The point is, that many of us believe our inner (or outer) critics that daily tell us we are unworthy, that we will always be victims of bad relationships, sickness, poverty, etc. and that there is no way out. Much of this ‘chatter’ is not conscious most of the time. But we catch ourselves sometimes thinking we don’t deserve a good life, or we will never be successful. In my case, my mother constantly barraged me with how stupid I was, and I believed her for a long time. It was only later in life that I understood I was not like her, and I was not stupid. It took me a long time to understand that.

This negative mindset is hard to overcome, especially when it is reinforced by parents, spouses, or society in general. We tend to internalize society’s view of us. But we can change our patterns of negative thinking. If we think we are not worthy, we will seek out people and experiences to reinforce that.

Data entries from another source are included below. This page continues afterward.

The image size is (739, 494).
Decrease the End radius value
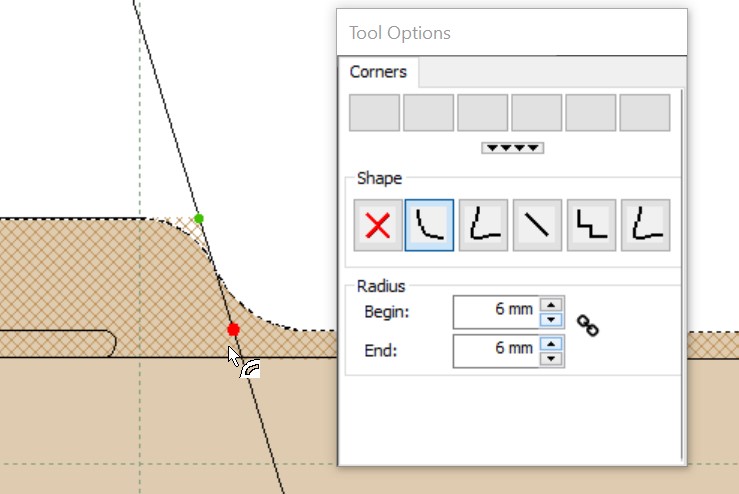551,359
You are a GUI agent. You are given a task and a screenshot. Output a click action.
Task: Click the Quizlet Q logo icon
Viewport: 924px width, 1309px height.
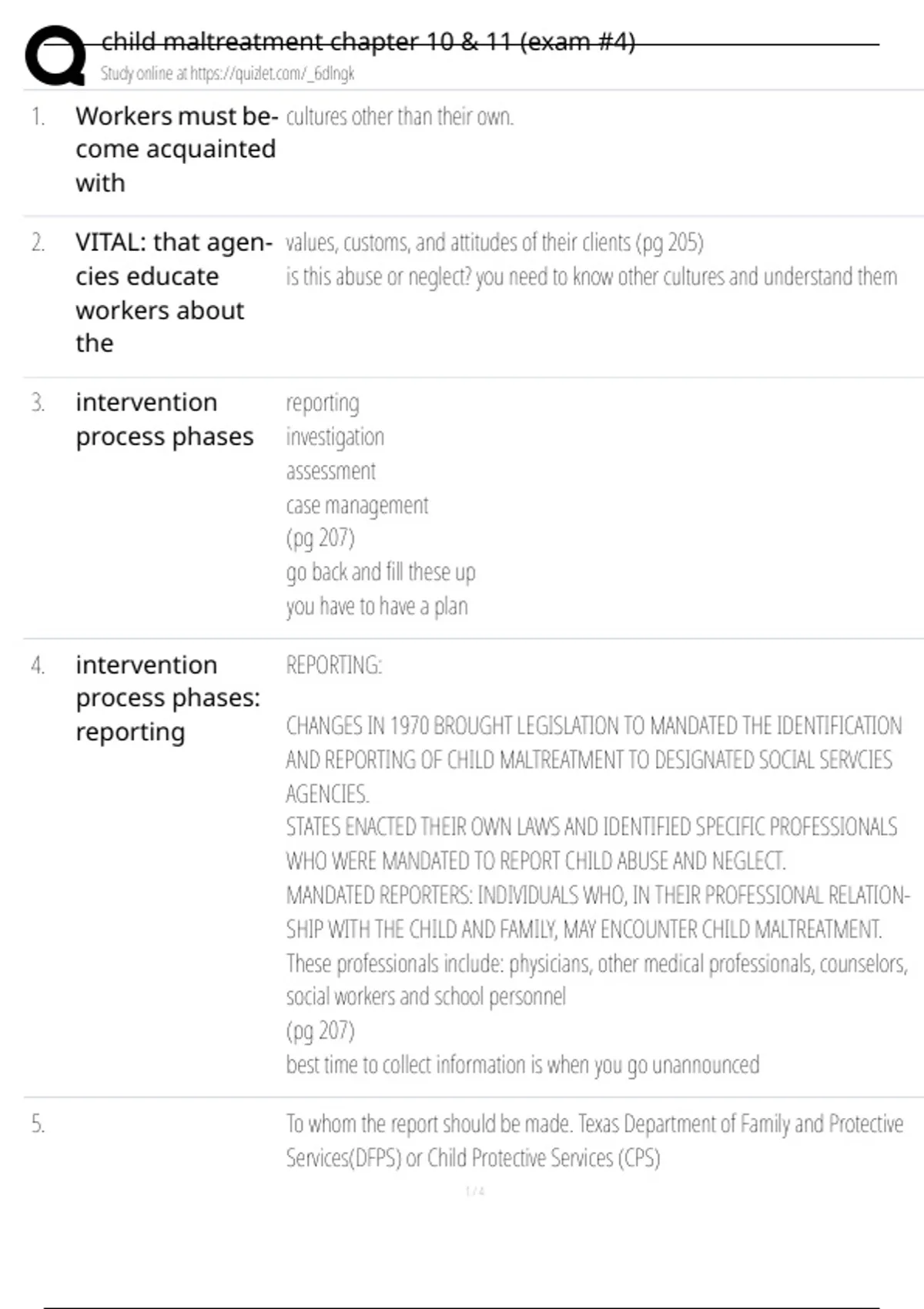(x=55, y=55)
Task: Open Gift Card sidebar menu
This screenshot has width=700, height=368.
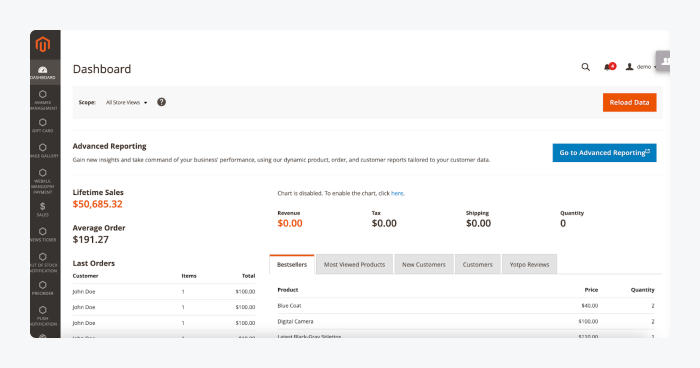Action: [43, 125]
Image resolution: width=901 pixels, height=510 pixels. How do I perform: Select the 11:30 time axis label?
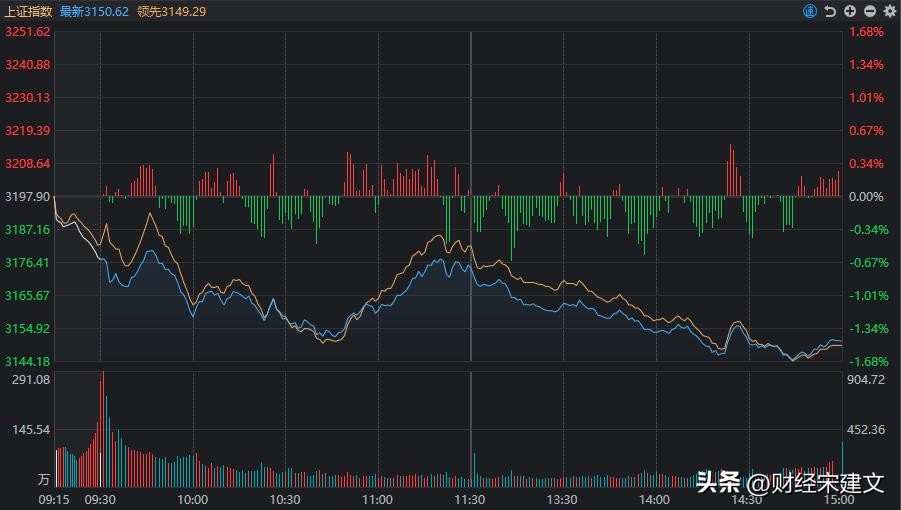[470, 499]
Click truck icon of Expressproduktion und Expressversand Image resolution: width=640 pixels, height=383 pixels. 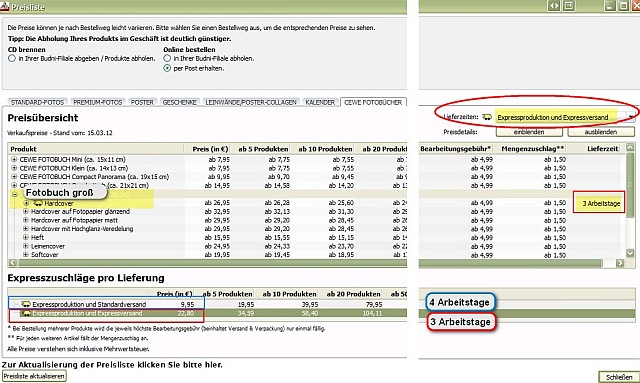coord(26,314)
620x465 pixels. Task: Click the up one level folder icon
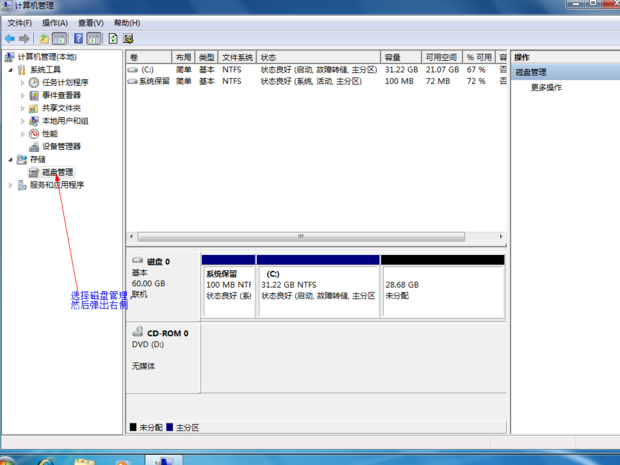click(x=44, y=38)
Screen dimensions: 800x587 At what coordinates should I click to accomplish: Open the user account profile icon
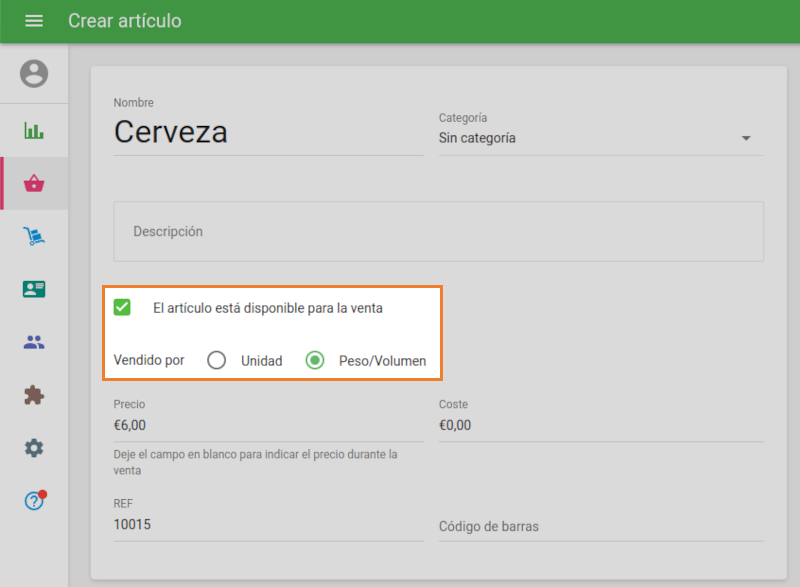[x=34, y=74]
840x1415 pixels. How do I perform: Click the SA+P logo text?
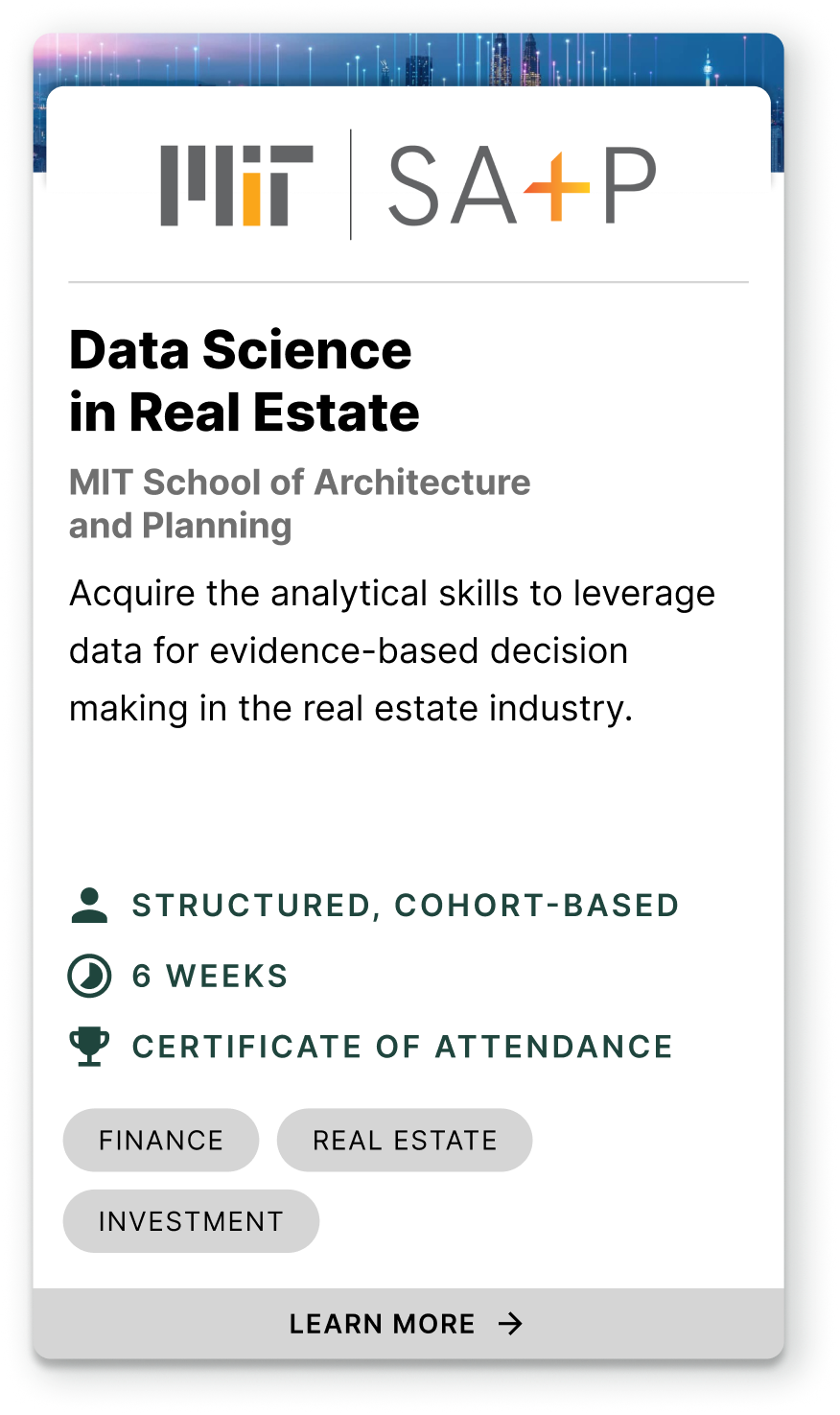tap(522, 185)
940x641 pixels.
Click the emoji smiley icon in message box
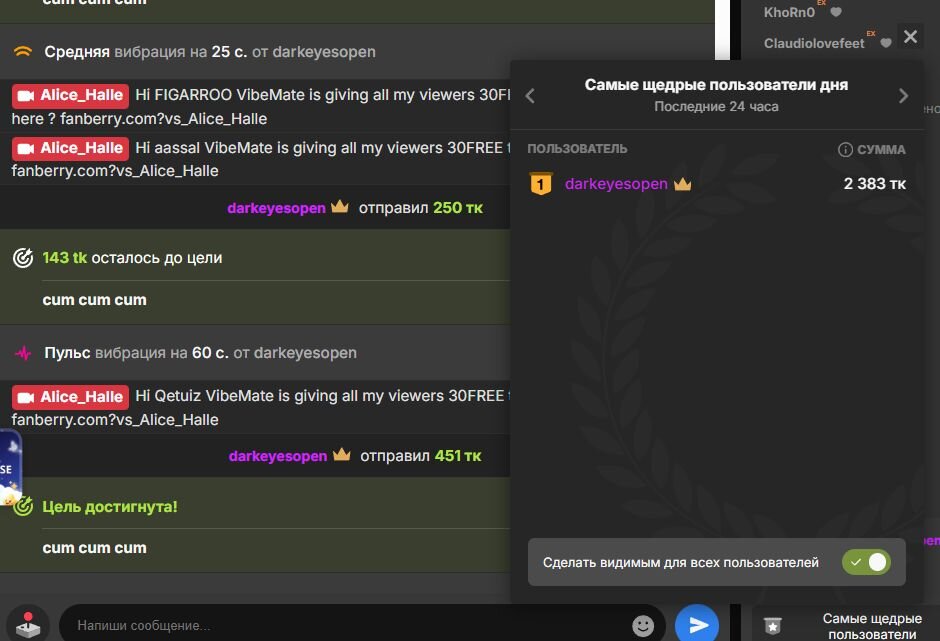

It’s what my friend Bonnie calls Monkey Mind (http://www.savoringyoursixties.com/blog/) and it can be destructive to our own peace. If we think we deserve the good things in life, that is what we will find.

I know it took me a long time to change my thinking, and there are still times I catch myself thinking I will never get what I want. Half the battle is knowing what we want; if we don’t know what we want, we can’t take steps to achieve it. It’s too easy to live in the past and moan all the what-ifs. Or to focus too much on the future with dread because we are afraid of what might happen. Worry is exhausting and saps our energy so we can’t focus on where we are now. No matter what is going on in my life, I can find good in myself and in my situation. I tell myself I deserve good things; I tell myself I am a good person; and I focus on what I love and on positive ideas, people, situations. I have survived bone-crushing poverty; divorce; grad school; homelessness; unemployment. None of these things broke me; I’m still here. I have a good life, and that is the best revenge.